EXERCISE REQUIREMENTS —
- A) Extract the passage of the cube hybrid thread from "## deco122392 (Jan" to "mazei (Jan 11, 2009)".
- B) In the cube hybrid thread, what does mazei name as his main speedcube?
- C) Translate this sentence from the cube hybrid thread into German: "Maybe you can swap the caps on the corners in the Type D and DS cubes too."

── SOURCE DOCUMENT

Really, there is almost no limits to what hybrid you can make since there is the core, edge, corner, center piece and screws you can change between cube types. So most of the time its just luck that when you mix around cubies and stuff you get a good cube. That's how I got my JSK core and center + type A cubies hybrid which is quite nice since its loose but it is actually tight.


----------



## blah (Jan 11, 2009)

mazei said:


> which is quite nice since its loose but it is actually tight.



:confused:


----------



## JTW2007 (Jan 11, 2009)

> Really, there is almost no limits to what hybrid you can make since there is the core, edge, corner, center piece and screws



Don't forget springs.


----------



## crazyasianskills (Jan 11, 2009)

JTW2007 said:


> > Really, there is almost no limits to what hybrid you can make since there is the core, edge, corner, center piece and screws
> 
> 
> 
> Don't forget springs.



Washers too. And center caps?


----------



## deco122392 (Jan 11, 2009)

*chimes quietly* lubes, lubing methods, tention methods, color of plastic (it counts sometimes) stickers (although cubesmith seems to be the concensis)

soooo much but itd still be fun to make a list


----------



## mazei (Jan 11, 2009)

crazyasianskills said:


> JTW2007 said:
> 
> 
> > > Really, there is almost no limits to what hybrid you can make since there is the core, edge, corner, center piece and screws
> ...





JTW2007 said:


> > Really, there is almost no limits to what hybrid you can make since there is the core, edge, corner, center piece and screws
> 
> 
> 
> Don't forget springs.



Yeah yeah. Maybe you can swap the caps on the corners in the Type D and DS cubes too.



blah said:


> mazei said:
> 
> 
> > which is quite nice since its loose but it is actually tight.
> ...



Didn't you play with it when we met?


----------



## Tomarse (Jan 11, 2009)

I use a Type C. No hybrids. Just a Type C, or my Type A. Whats the whole hybrid fascination about?


----------



## Rama (Jan 11, 2009)

samsung4123 said:


> is there any place where you can get the 2006 mold?



No! And that's immediatly the reason why I don't cube anymore, to me all cubes suck and hybrid's are overrated.

I still have one Rubik's 2006 mold unassembled... I will never assemble it!


----------



## JTW2007 (Jan 12, 2009)

Why are hybrids overrated? Have you tried enough of them to know?


----------



## fanwuq (Jan 12, 2009)

JTW2007 said:


> Why are hybrids overrated? Have you tried enough of them to know?



Do you know who is Rama? I think he knows what he is talking about.


----------



## mazei (Jan 12, 2009)

I can agree with Rama. None of my hybrids so far can beat my main speedcube which is a Type A third model. My OH cube is just a pure DS. Really, hybrids are just done by me when I get too bored.


----------



## Tomarse (Jan 12, 2009)

JTW2007 said:


> Why are hybrids overrated? Have you tried enough of them to know?



I don't think you're of status to judge that answer, I'm not being harsh I'm just saying, if you were sub 17 for instance you'd realise more about how hybrids are overrated.


----------



## JTW2007 (Jan 12, 2009)

Okay, just wondering.


----------



## Lofty (Jan 12, 2009)

Haha lets just own JTW...

────
── DATA ENTRIES

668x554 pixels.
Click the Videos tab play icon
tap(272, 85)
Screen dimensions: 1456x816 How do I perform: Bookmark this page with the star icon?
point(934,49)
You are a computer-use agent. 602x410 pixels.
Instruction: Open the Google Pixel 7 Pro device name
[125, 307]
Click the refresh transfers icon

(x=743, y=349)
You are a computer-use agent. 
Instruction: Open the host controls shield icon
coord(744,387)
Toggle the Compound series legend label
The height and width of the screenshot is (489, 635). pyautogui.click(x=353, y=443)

────
── DATA ENTRIES

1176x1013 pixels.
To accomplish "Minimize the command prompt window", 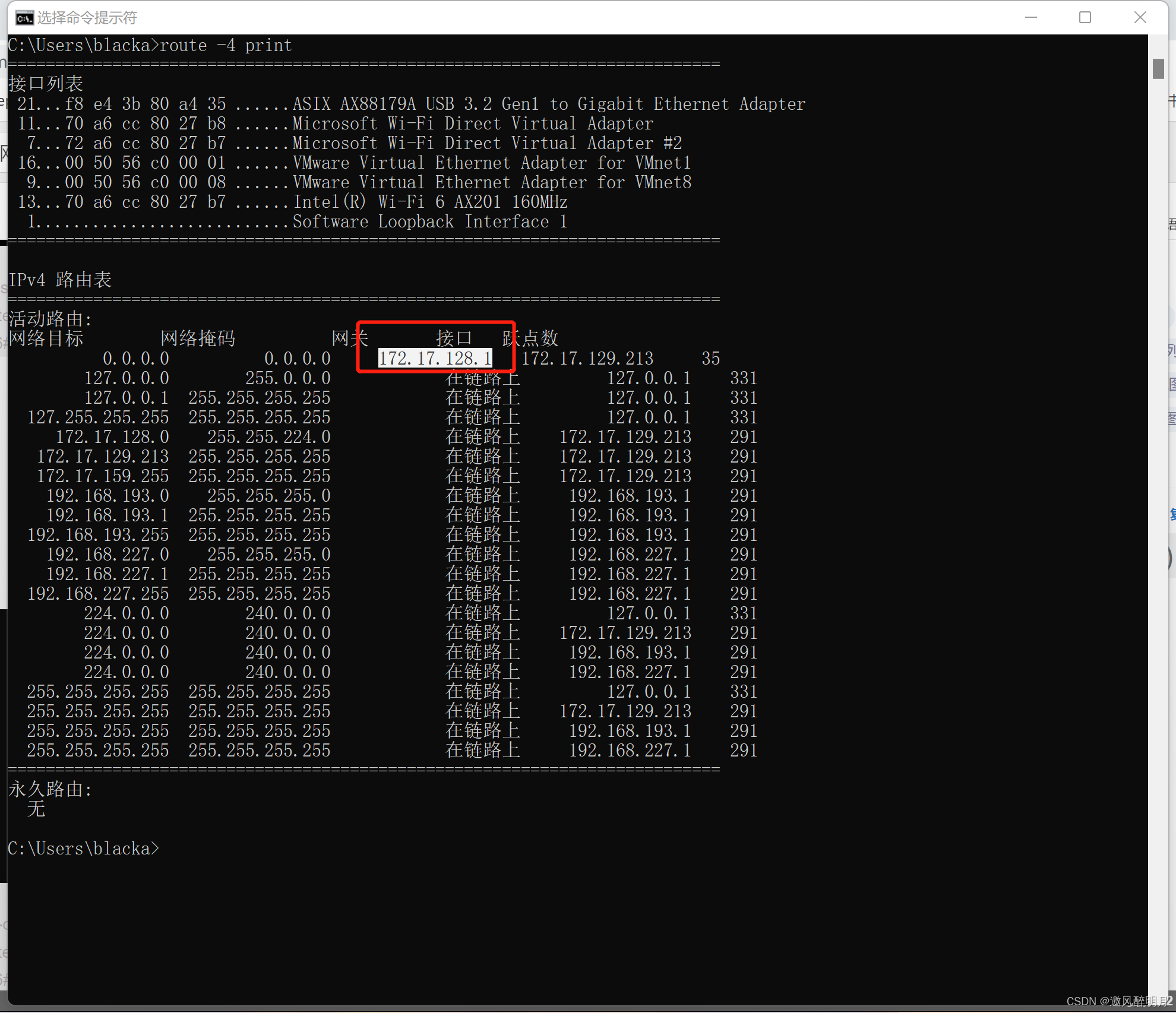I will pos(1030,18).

────
── DATA ENTRIES

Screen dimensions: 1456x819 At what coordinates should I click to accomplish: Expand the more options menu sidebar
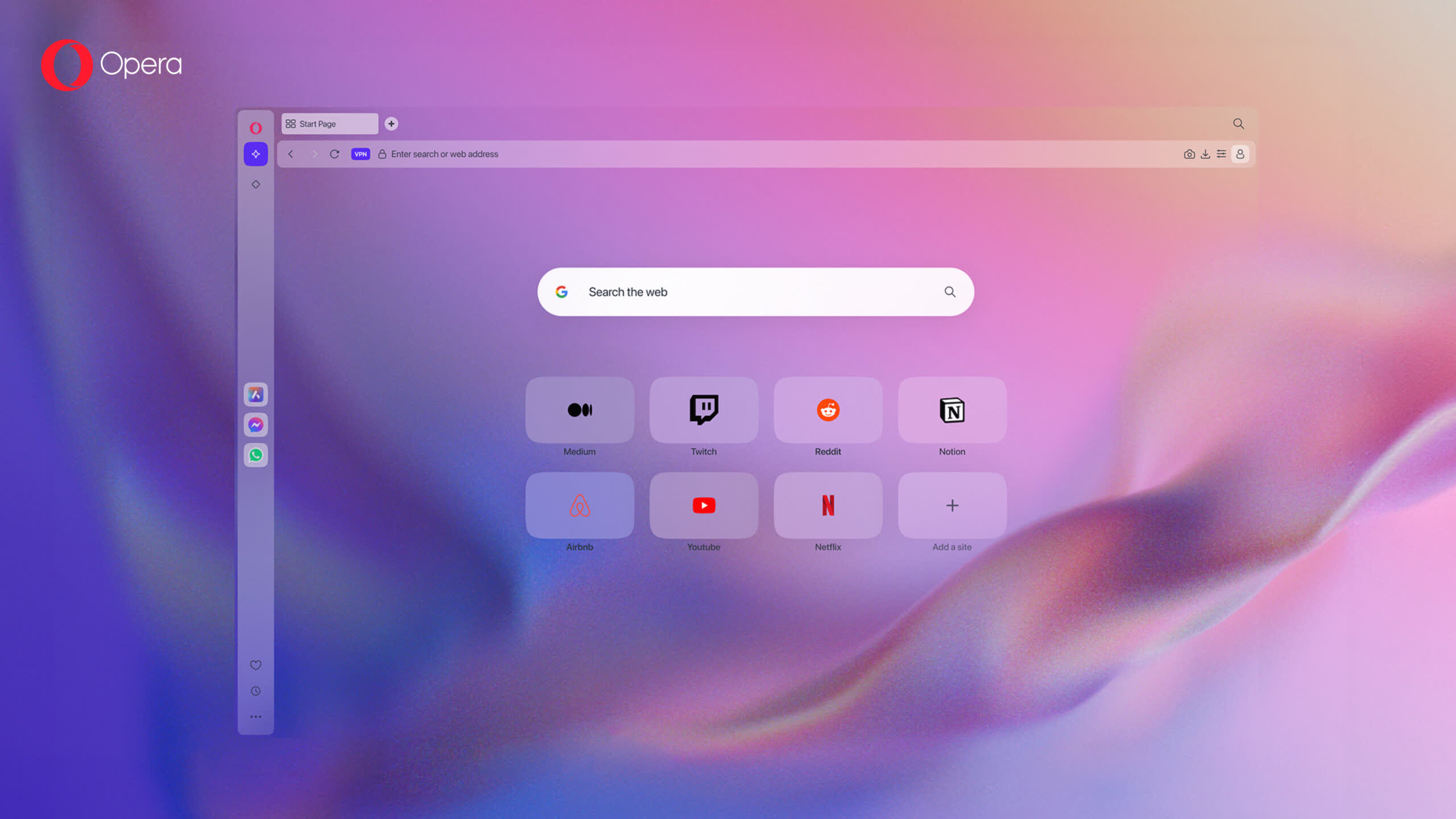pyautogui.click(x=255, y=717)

────

EXERCISE SOLUTIONS —
- A)
## deco122392 (Jan 11, 2009)

*chimes quietly* lubes, lubing methods, tention methods, color of plastic (it counts sometimes) stickers (although cubesmith seems to be the concensis)

soooo much but itd still be fun to make a list


----------



## mazei (Jan 11, 2009)

- B) A Type A third model.

- C) Vielleicht kann man bei den Type-D- und DS-Würfeln auch die Kappen an den Ecken austauschen.